What is needed -
Instruction for the data below: set down exactly the lines from the line with "Task: Show the 気温 temperature graph" to the line with "Screen dimensions: 1200x750", inclusive, and no others.

Data under study section start

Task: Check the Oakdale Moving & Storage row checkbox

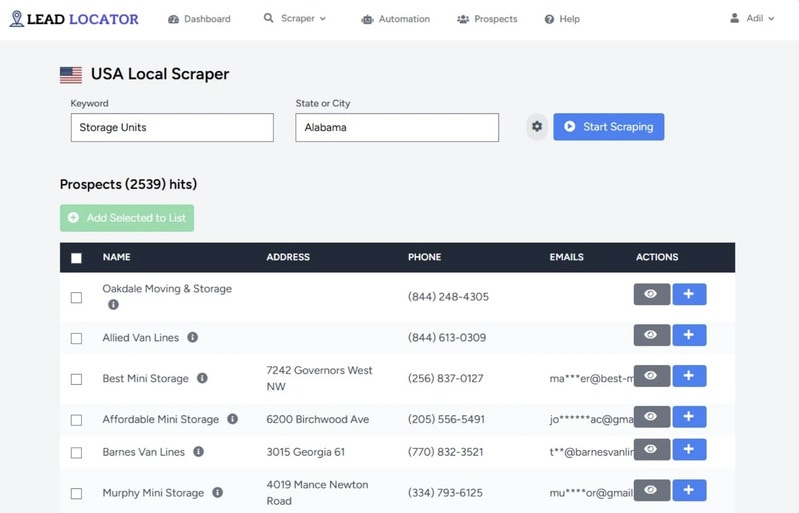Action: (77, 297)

Data under study section end
Data under study section start

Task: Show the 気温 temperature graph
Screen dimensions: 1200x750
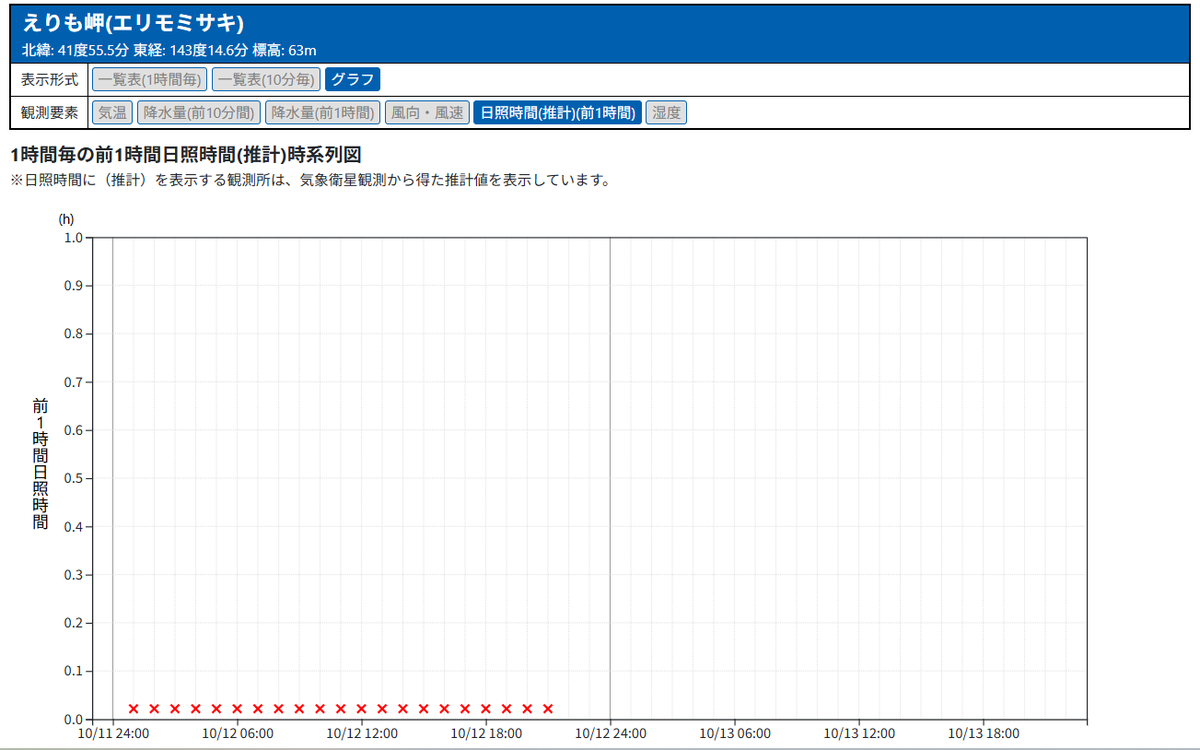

Data under study section end
Data under study section start

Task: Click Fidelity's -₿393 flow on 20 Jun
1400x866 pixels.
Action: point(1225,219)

Data under study section end

Answer to the exercise -
Task: Show the 気温 temperature graph
Screen dimensions: 1200x750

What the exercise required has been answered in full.